WORK REQUEST: Find all lines in the listing that include the word "screenshot", then copy them.

============

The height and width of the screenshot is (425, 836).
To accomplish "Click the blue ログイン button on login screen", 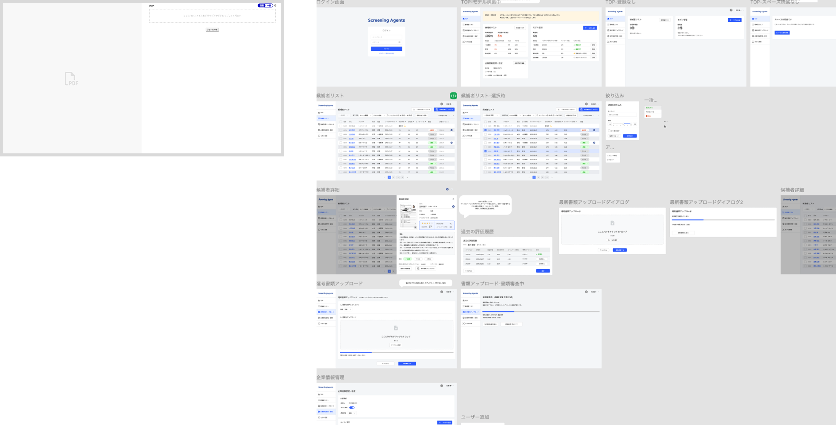I will pyautogui.click(x=386, y=49).
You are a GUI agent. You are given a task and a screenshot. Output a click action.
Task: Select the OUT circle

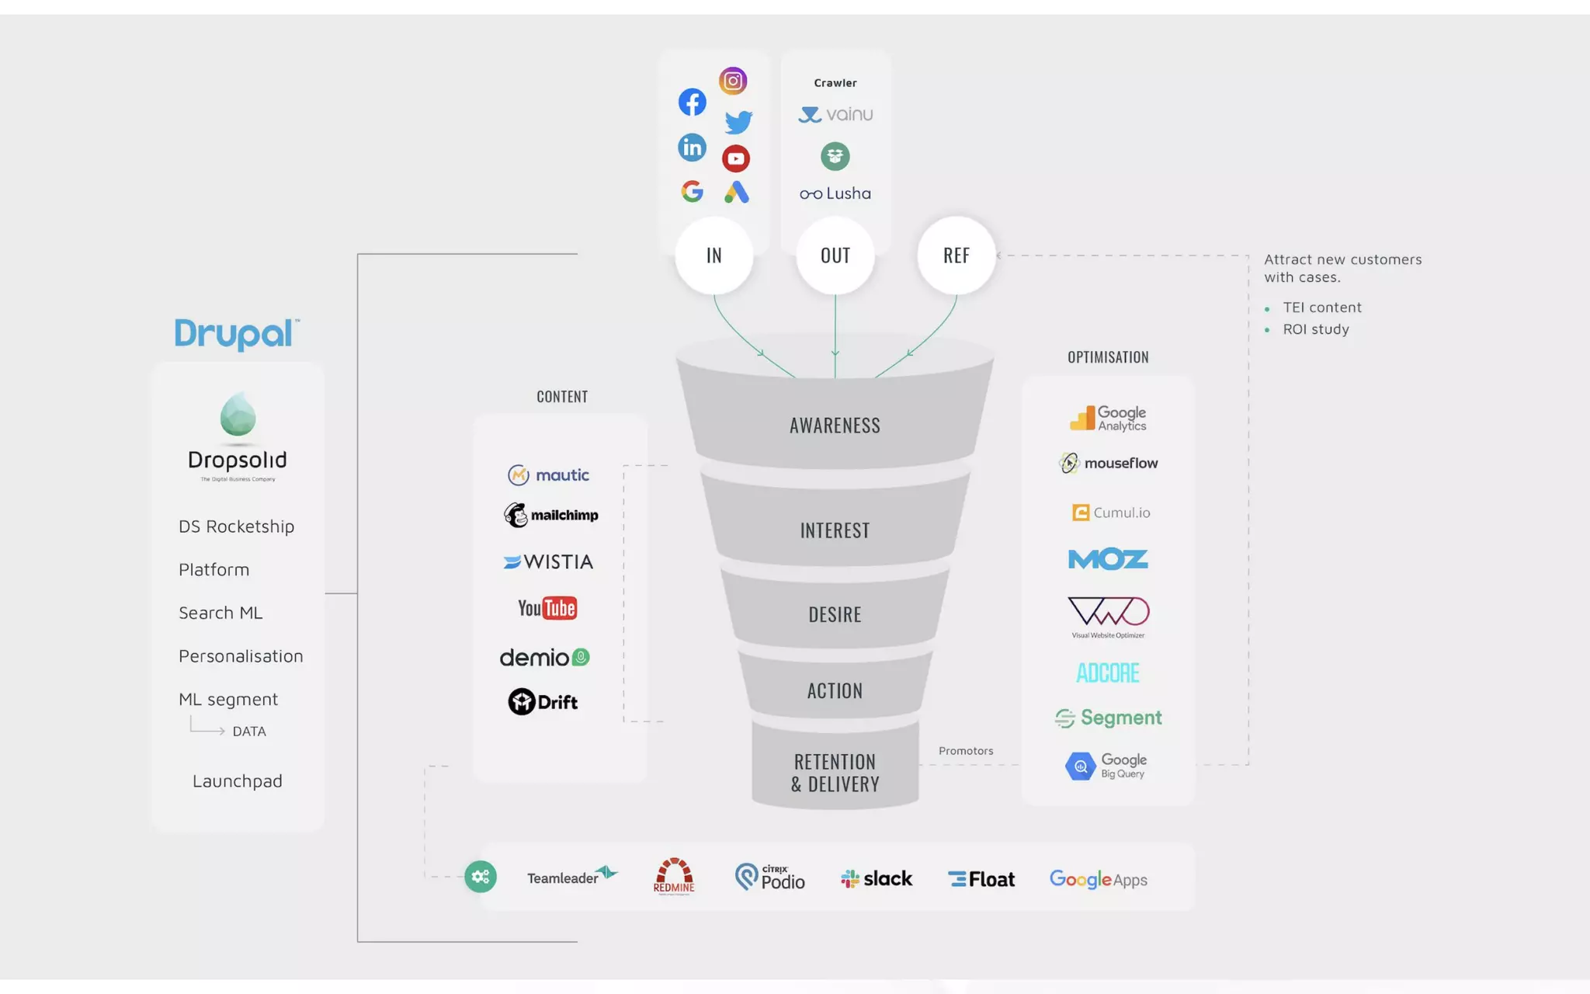tap(835, 255)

============

RESULT FOR THIS EXERCISE:
The height and width of the screenshot is (425, 836).
You are a GUI agent. You are given a task and a screenshot. Output a click action.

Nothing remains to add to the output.